EXERCISE INSTRUCTIONS:
Go through the data and report each line that holds the string "price".

RECORDS SUPPLIED:
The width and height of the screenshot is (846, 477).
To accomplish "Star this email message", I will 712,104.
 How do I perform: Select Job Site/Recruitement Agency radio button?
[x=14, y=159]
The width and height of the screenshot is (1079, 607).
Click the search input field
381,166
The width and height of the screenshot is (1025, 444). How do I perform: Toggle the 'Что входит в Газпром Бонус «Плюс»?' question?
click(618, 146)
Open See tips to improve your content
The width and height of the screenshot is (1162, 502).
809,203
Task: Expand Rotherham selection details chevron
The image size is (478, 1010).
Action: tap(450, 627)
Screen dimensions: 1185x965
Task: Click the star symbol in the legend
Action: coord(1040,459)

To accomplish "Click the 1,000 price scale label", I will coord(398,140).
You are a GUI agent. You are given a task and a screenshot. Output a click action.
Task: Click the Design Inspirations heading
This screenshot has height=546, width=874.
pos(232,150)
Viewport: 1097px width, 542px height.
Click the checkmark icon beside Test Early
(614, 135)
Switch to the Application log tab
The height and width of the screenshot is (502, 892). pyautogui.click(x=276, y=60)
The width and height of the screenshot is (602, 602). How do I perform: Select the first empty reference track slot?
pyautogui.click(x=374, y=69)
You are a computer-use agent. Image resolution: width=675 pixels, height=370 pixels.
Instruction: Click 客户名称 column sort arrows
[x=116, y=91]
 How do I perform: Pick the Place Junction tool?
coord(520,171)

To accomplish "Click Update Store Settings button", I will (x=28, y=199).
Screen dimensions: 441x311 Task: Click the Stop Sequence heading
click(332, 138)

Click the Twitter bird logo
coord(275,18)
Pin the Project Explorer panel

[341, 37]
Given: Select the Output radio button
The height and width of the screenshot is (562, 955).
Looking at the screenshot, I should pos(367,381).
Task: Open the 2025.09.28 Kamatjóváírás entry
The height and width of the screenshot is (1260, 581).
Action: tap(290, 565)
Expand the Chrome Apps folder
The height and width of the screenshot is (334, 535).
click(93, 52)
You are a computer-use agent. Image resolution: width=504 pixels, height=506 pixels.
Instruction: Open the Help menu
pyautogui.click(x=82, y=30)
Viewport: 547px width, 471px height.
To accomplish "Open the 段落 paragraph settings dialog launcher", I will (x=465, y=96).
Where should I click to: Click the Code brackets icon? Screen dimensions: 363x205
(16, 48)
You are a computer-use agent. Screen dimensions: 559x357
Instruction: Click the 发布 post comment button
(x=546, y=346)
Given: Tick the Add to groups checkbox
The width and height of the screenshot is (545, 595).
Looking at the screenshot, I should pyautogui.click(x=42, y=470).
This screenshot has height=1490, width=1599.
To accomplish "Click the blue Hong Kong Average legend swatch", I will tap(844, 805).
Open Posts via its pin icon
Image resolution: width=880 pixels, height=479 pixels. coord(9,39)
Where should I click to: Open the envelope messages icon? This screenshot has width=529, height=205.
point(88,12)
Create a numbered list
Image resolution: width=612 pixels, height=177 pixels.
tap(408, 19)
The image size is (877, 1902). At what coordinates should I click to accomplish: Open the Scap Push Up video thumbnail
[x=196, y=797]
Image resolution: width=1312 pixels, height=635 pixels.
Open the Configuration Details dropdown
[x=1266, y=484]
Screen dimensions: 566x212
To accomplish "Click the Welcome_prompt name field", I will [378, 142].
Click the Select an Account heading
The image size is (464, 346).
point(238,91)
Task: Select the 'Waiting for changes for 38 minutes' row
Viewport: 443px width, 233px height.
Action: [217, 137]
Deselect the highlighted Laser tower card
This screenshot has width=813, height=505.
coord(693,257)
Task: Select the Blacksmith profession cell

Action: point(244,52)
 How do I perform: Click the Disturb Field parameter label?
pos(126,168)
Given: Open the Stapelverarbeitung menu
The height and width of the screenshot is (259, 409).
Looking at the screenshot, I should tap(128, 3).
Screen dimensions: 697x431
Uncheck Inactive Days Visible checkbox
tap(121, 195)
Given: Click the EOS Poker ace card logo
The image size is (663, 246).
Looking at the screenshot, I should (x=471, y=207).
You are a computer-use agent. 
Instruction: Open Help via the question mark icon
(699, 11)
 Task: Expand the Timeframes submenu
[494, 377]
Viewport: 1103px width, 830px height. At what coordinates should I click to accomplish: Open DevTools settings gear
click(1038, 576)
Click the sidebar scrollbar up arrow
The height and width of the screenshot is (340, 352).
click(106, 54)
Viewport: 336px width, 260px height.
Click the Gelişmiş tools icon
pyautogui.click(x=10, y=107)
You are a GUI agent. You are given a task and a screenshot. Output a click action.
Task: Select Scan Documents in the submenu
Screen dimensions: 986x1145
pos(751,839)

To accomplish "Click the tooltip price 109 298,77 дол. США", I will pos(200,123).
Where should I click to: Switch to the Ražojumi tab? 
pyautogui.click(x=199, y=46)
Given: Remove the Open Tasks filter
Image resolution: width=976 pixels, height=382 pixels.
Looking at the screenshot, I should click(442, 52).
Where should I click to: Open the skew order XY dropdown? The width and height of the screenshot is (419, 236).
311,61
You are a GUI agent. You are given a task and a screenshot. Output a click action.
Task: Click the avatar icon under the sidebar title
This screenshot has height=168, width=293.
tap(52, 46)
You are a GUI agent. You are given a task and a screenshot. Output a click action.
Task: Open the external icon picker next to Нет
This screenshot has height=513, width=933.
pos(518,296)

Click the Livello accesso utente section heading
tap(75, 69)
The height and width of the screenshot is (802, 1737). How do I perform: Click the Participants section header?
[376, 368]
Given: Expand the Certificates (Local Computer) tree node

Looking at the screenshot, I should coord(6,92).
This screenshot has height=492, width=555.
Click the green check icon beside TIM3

TASK ANSWER:
To accomplish "Click the 1,000 price scale label", I will coord(398,140).
To accomplish "Click the tooltip price 109 298,77 дол. США", I will pos(200,123).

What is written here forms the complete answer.